## Problem details
There is one span to output from the data below: the lines starting at the line with "9 Easy Ways" and ending at the line with "[Facebook link] (1008, 1647)". Output it exactly, ends included, nothing more.

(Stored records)

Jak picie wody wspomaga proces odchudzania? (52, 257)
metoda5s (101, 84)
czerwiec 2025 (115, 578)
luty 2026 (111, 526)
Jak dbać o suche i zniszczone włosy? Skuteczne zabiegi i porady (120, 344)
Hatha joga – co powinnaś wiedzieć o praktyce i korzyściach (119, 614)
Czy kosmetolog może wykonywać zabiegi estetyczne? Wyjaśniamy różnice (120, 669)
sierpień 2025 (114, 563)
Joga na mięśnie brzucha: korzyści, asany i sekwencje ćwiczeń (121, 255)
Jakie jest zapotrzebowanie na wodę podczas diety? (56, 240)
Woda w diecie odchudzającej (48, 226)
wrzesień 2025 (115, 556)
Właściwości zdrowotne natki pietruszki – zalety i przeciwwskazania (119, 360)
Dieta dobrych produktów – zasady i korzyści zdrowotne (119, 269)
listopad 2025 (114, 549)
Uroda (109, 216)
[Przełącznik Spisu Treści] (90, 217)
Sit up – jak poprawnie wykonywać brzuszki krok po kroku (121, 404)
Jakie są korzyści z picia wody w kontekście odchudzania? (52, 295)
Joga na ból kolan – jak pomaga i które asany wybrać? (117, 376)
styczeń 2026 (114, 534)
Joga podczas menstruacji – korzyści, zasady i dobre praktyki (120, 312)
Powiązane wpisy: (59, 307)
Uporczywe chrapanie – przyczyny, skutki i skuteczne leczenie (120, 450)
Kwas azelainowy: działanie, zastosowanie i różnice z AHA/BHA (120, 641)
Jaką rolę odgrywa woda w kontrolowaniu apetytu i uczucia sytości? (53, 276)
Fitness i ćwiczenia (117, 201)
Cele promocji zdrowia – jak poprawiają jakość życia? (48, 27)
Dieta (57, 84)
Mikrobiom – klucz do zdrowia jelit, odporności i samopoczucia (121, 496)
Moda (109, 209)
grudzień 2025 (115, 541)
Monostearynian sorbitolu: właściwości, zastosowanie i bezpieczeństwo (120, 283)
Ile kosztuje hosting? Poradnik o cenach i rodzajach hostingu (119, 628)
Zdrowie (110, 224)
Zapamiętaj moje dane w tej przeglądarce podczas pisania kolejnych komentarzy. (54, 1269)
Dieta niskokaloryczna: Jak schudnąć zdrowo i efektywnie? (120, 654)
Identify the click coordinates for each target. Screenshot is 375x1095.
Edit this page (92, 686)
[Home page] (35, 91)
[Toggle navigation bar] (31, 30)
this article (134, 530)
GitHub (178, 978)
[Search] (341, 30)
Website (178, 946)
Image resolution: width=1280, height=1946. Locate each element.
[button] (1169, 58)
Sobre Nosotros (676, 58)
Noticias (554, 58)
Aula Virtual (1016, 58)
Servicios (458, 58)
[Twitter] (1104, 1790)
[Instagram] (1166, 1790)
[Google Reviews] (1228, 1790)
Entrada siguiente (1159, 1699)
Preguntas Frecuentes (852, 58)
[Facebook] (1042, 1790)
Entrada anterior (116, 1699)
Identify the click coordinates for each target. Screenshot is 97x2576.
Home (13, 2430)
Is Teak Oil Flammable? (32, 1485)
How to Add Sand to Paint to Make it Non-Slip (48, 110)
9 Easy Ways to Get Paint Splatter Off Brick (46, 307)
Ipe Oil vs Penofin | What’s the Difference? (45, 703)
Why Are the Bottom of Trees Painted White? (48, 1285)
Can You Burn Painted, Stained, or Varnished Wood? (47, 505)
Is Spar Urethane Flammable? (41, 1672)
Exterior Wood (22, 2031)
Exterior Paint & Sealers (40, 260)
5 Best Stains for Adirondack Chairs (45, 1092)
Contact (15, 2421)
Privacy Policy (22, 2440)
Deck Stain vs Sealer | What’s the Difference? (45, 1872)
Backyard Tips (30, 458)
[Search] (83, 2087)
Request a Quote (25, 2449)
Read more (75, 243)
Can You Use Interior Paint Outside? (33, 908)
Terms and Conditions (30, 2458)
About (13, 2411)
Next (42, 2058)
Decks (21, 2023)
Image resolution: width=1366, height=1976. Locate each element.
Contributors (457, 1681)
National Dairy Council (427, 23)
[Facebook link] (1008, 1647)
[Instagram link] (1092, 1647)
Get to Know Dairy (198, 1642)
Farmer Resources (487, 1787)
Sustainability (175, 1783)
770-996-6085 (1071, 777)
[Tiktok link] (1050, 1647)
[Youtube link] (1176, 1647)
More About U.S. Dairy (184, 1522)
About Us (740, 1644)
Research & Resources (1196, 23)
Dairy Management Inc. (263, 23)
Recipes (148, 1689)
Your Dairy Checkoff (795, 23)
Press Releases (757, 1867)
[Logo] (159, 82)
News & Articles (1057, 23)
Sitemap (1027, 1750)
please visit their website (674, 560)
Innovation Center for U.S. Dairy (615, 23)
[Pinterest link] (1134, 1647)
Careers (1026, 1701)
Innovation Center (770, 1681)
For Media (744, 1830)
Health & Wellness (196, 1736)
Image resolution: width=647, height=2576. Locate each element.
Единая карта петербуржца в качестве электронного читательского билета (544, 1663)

## Result below
9 Easy Ways to Get Paint Splatter Off Brick (46, 307)
Ipe Oil vs Penofin | What’s the Difference? (45, 703)
Why Are the Bottom of Trees Painted White? (48, 1285)
Can You Burn Painted, Stained, or Varnished Wood? (47, 505)
Is Spar Urethane Flammable? (41, 1672)
Exterior Wood (22, 2031)
Exterior Paint & Sealers (40, 260)
5 Best Stains for Adirondack Chairs (45, 1092)
Contact (15, 2421)
Privacy Policy (22, 2440)
Deck Stain vs Sealer | What’s the Difference? (45, 1872)
Backyard Tips (30, 458)
[Search] (83, 2087)
Request a Quote (25, 2449)
Read more (75, 243)
Can You Use Interior Paint Outside? (33, 908)
Terms and Conditions (30, 2458)
About (13, 2411)
Next (42, 2058)
Decks (21, 2023)
Image resolution: width=1366, height=1976. Locate each element.
Contributors (457, 1681)
National Dairy Council (427, 23)
[Facebook link] (1008, 1647)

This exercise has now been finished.